QUOTED PASSAGE:
*** Begin section ***

Statement on allegations in News Reports of Inappropriate Child Care at Komanski Most
PODGORICA, March 26th, 2010 - UNICEF expressed concern about allegations in the media of the mistreatment of children in the Komanski Most institution.UNICEF noted that while much had been achieved this decade the work remained unfinished. The allegations, as well as the publication of the CPT report, were a wakeup call to end institutionalisation of children in Montenegro. UNICEF stands ready with other international partners to support speeding up Montenegro’s efforts to bring about reform in this area.
Concerning the situation in Komanski Most, UNICEF and the Government are preparing and implementing plans for the remaining ten children in the institution to be cared for within family or community settings.
Individual assessments of all the children in Bijela Children’s Home and Komanski Most institutions have been conducted and individual care and treatment plans have been developed to improve their social skills and prepare them for reintegration into the family or (in the case of the children from Komanski Most) for their movement into Small Group Homes. The two Small Group homes will be built with the support of the US Embassy in Montenegro.
“The US, through the US Militaries European Command, will support the children of Komanski Most by providing funds for constructing Small Group Homes in Danilovgrad. We are delighted to contribute to the establishment of a new family-type model that will support the process of reform of the child protection system in Montenegro” says Ambassador Roderick Moore.

*** End section ***

Stored records:

*** Begin section ***

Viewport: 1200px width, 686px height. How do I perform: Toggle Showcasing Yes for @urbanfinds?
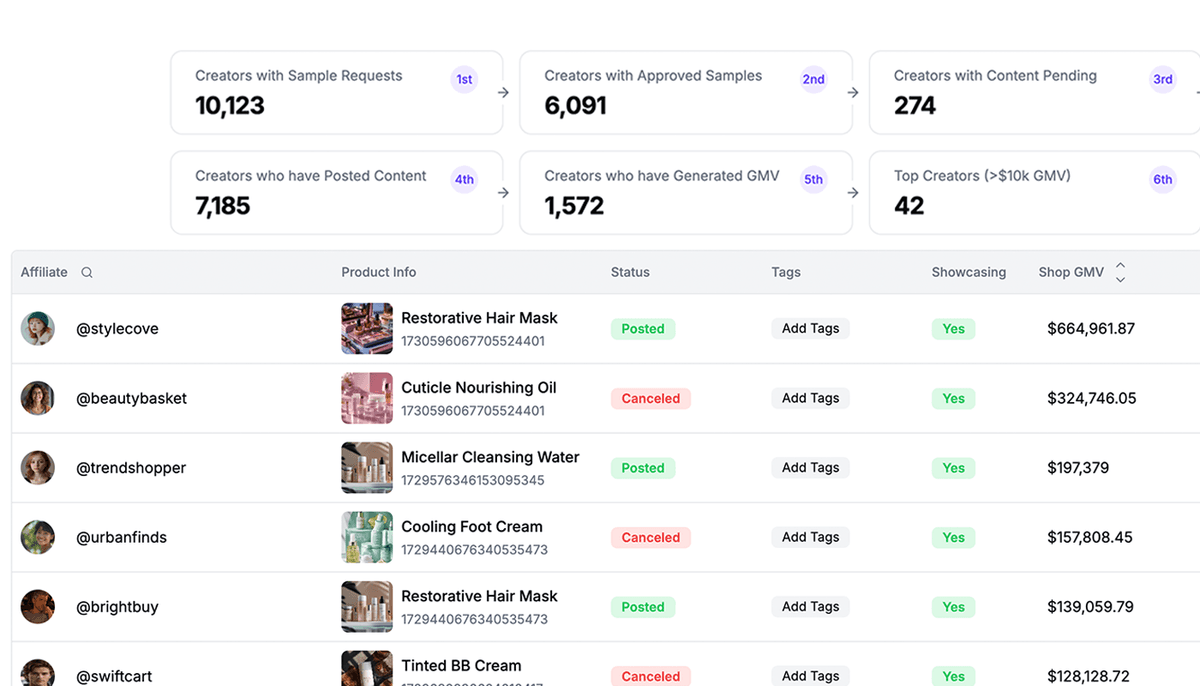pos(953,537)
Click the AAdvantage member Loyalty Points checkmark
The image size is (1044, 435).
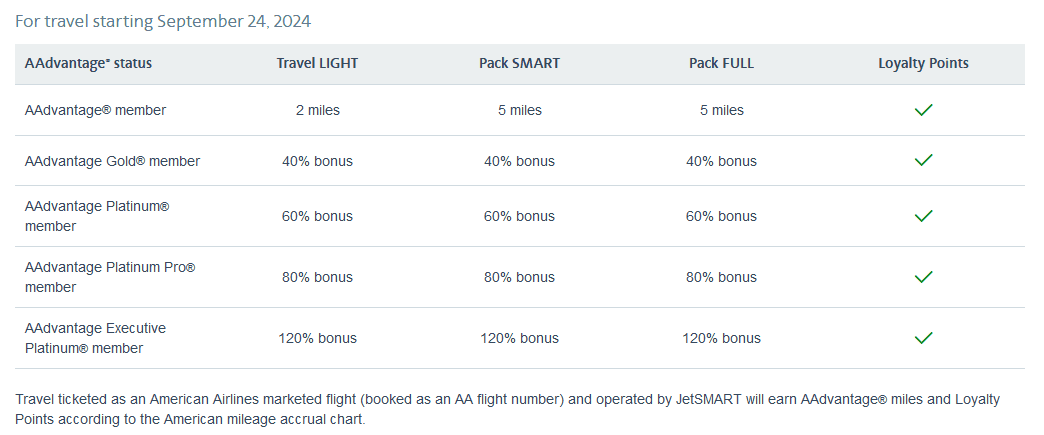click(923, 110)
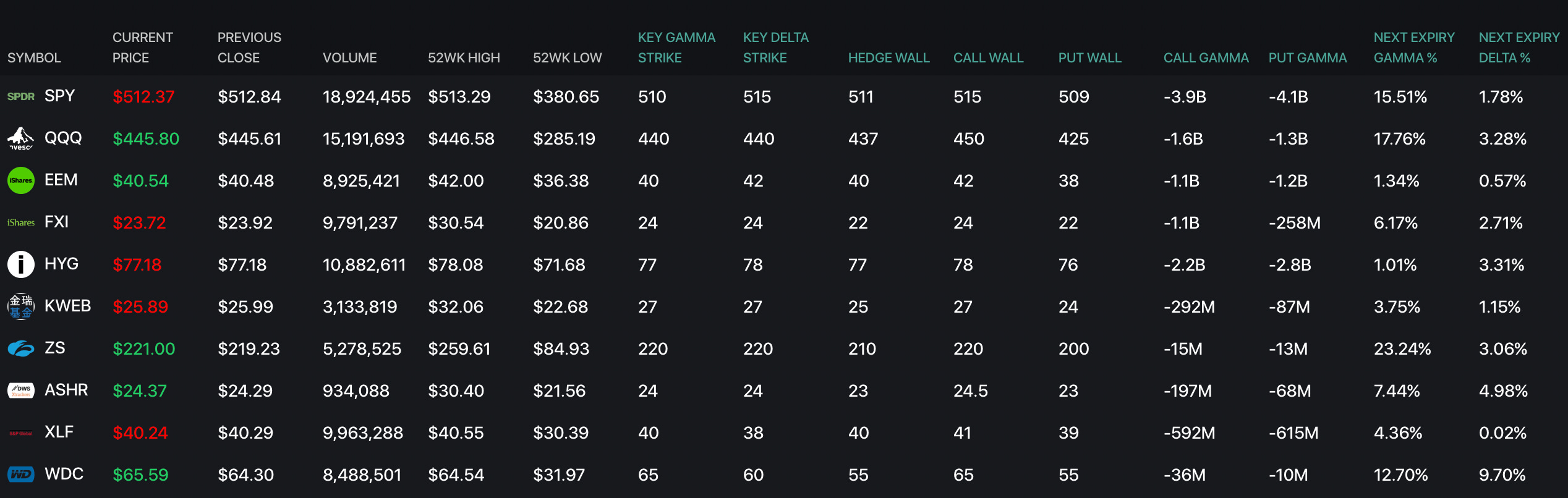The image size is (1568, 498).
Task: Sort by the Volume column header
Action: (349, 57)
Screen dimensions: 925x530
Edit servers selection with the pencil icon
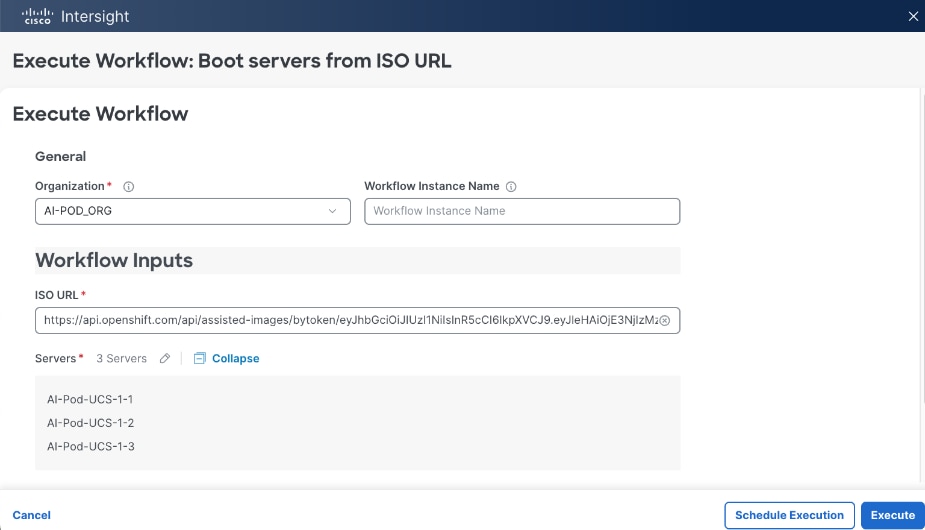coord(165,358)
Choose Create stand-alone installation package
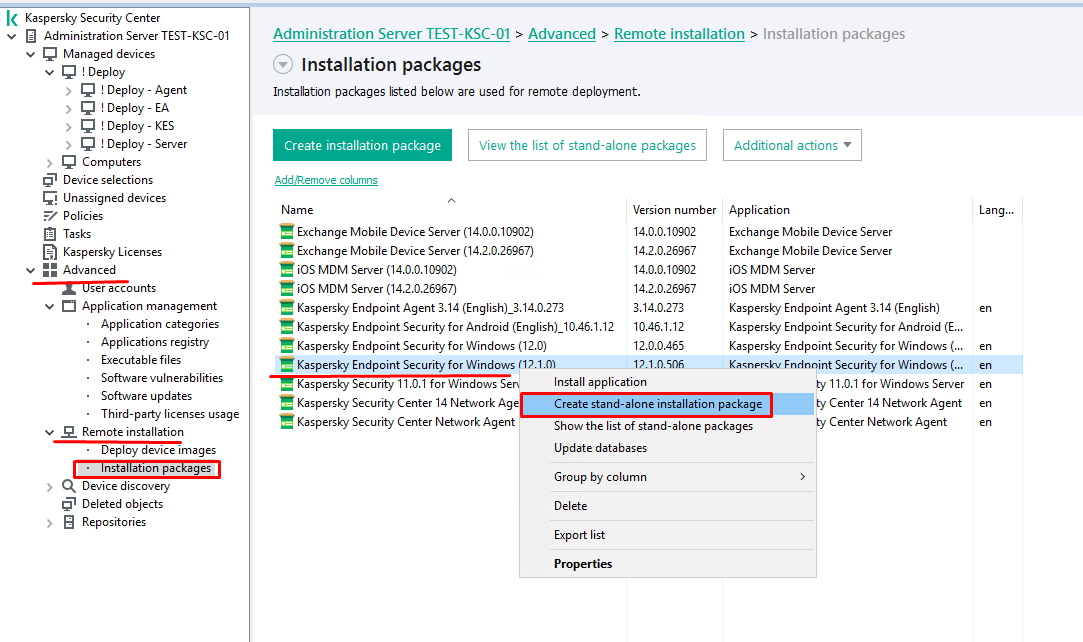Viewport: 1083px width, 642px height. (658, 404)
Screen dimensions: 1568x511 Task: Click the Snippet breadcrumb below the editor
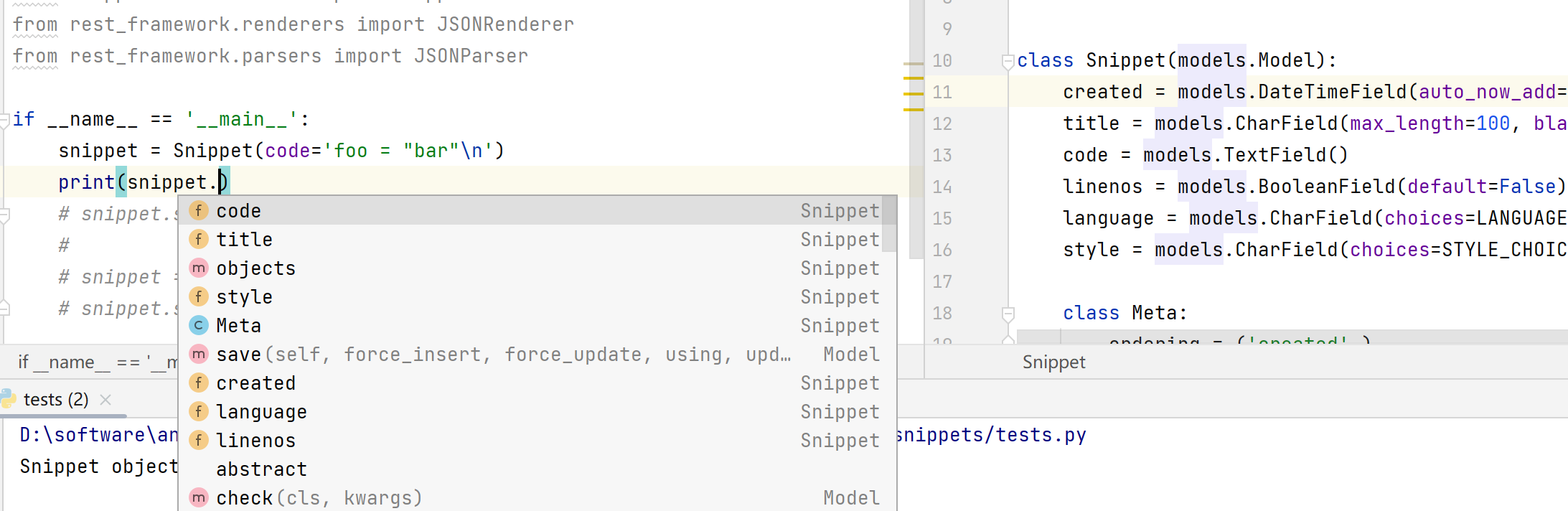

*** End section ***

TASKS AND EXERCISES:
• 1. Referring to the Komanski Most statement, say whether each statement agrees with it, answering yes or no and quoting the deciding words: (a) The two Small Group Homes will be built with support from the US Embassy in Montenegro. (b) Twenty children remain in the Komanski Most institution. (c) Individual assessments were carried out only for the children in Komanski Most.
• 2. Pick up the Komanski Most statement after its final sentence and continue it.

RESPONSES TO THE EXERCISE:
• 1.
(a) Yes: "The two Small Group homes will be built with the support of the US Embassy in Montenegro."
(b) No: "the remaining ten children in the institution"
(c) No: "Individual assessments of all the children in Bijela Children’s Home and Komanski Most institutions have been conducted"

• 2.
UNICEF Representative in Montenegro, Noala Skinner said it was important to make the rights and needs of the ten children the first priority. Great care and caution needed to be taken with the children to ensure their move out of Komanski Most did not endanger them.
Suitably trained and adequate staffing was required, and the children needed to have access educational opportunities, including attendance in classes at appropriate Centres in Podgorica.
“UNICEF is confident that the Komanski Most children will have a better future. The challenge now is to reach every child in this situation in Montenegro so this never happens again,” Skinner said. “UNICEF is working with the Government to develop a comprehensive child care system including the dismantling of institutions.”
The Country Programme Action Plan 2010-2011 signed March 24 by the Minister of Foreign Affairs and the UNICEF Representative aims at increasing the percentage of children and families having access to family and community-based alternatives to institutionalization.
The implementation of this programme will enhance support to biological families for prevention of separation and for formal child care in line with international standards. This will be achieved through the transformation of residential institutions and the development of local capacities for provision of family support and family substitute services.
An example of this is the UNICEF supported Day Care Centre for Children with disabilities in Bijelo Polje that is now being replicated across Montenegro.
“UNICEF welcomes the expansion of the network of Day Care Centres in the country, and urges complete coverage, with Centres in every municipality” says the UNICEF Representative.
Substantial support for child care system reform is also envisaged by the European Union which attaches specific importance to child protection (including de-institutionalization) in the accession process.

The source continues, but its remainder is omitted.